§ **What you will do**
In the skunk thread, what animal did cloggers enter in the competition?

>> start Page

# Yay Indy and Otto are some lucky Skunks!!



## slugsiss32 (Nov 14, 2010)

http://awards.boomerangtv.co.uk/pet-personality-awards/gallery/winners.php

I some how managed to win this  I think its up to £500 so i'm going to build an outdoor enclosure for them! As Indy won she will be featured on Boomerang on tv  Woop woop hehe


----------



## em_40 (Sep 29, 2010)

Grats :no1: Indy is sooo cute!!

PS. Why have I not seen pics of your skunks previously? I remember the skunk excitedness thread which I believe ended without skunk pictures?


----------



## Tangeyorange (Aug 22, 2011)

Awww congrats and they are very lucky! And so extremely cute!


----------



## slugsiss32 (Nov 14, 2010)

Sorry!  Will upload some for you a.s.a.p!  They are super cute. One is like a big fatty and one is a skinny skunky  They look completely different ages!


----------



## cloggers (Mar 13, 2010)

NOOOO!!!! You beat me 
congratulations though  She's very cute!


----------



## Elina (Jul 22, 2009)

Oh wow gratz!
I wish I knew about this competition! Damn I must watch more T.V. in future:lol2:.

I think it is really cool that you won, far better then an oddly coloured dog which have beaten my fennecs in most unusual pet competitions before:2thumb:.
-Elina


----------



## slugsiss32 (Nov 14, 2010)

Thanks people!

Aw did you enter too, Cloggers? I did see another skunk on there. No idea why I won so im pretty lucky!

The money will go towards a nice big outdoor enclosure for the daytime because I've now realised skunks have a rather pongy smell about them no matter how many times you bath them - well mine do! 

I found it funny how people put dogs and guinea pigs in the most unusual pet bit! How could a fennec not beat a colourful dog lol! Talking of fennecs Elina how are the kits yours recently had? I was sad I didn't see the adults are the exotic pet day hehe!


----------



## cloggers (Mar 13, 2010)

Yeah I'd entered my 8ft boa, more for the chance to win her a new viv, but I can't even find her on there now :lol2:
I remember when I sent the pic though, it came up next to a Labrador? How that's unusual I'll never know, anyway like I said, congrats. Get building that enclosure


----------



## slugsiss32 (Nov 14, 2010)

Ok some pics many are blurry sorry! Don't have many good ones of Otto. 

OO and also the last 3 are older ones.


----------



## em_40 (Sep 29, 2010)

oooh, only just seen the pics XD what a beautiful tail your skunky has!!


----------



## slugsiss32 (Nov 14, 2010)

Thanks! Hehe


----------

>> end Page
>> start Entries provided

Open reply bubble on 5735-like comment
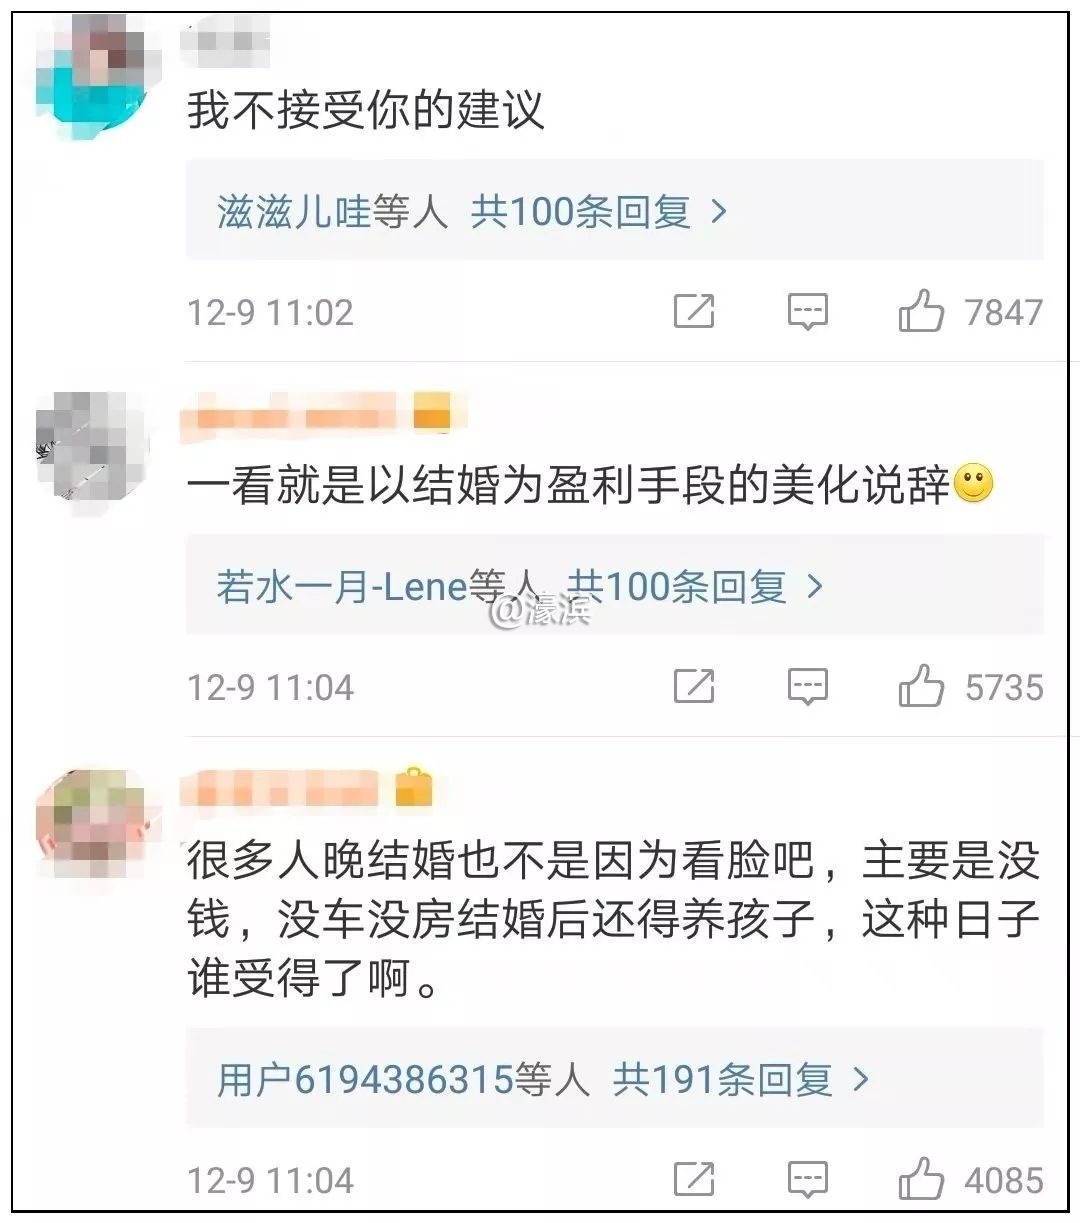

>> end Entries provided
>> start Entries provided

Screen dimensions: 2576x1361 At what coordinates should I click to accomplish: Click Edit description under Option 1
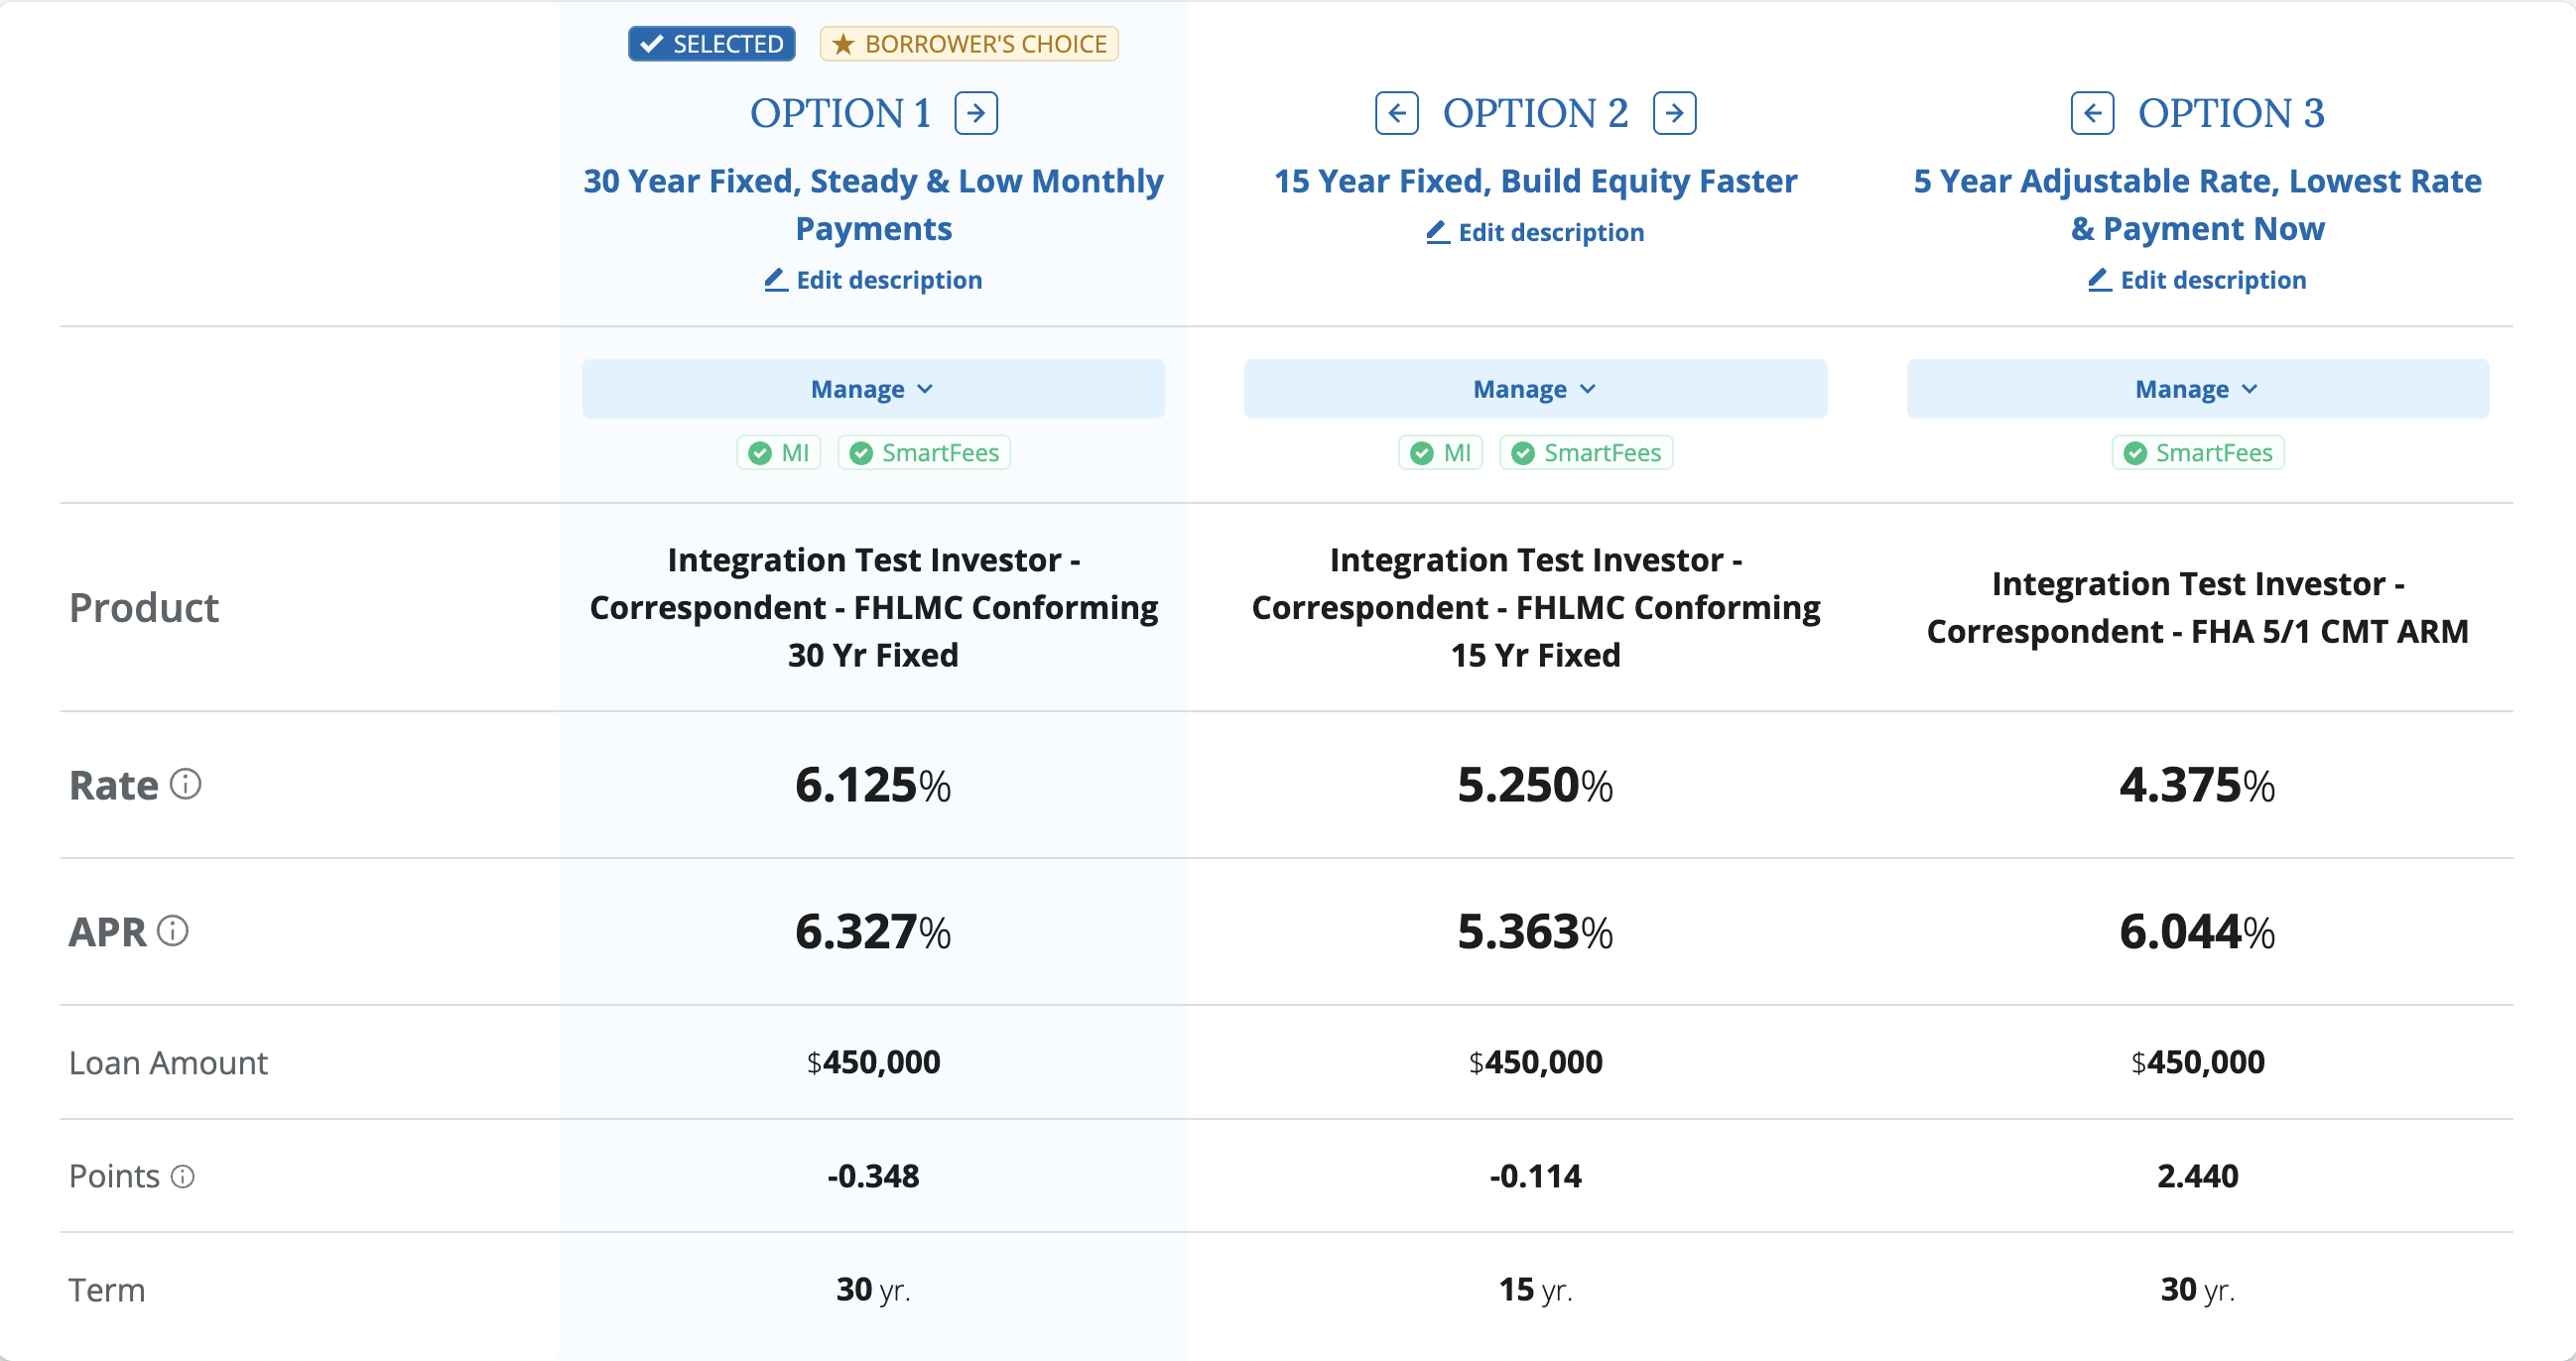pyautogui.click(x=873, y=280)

>> end Entries provided

§ **Solution for this problem**
An 8ft boa.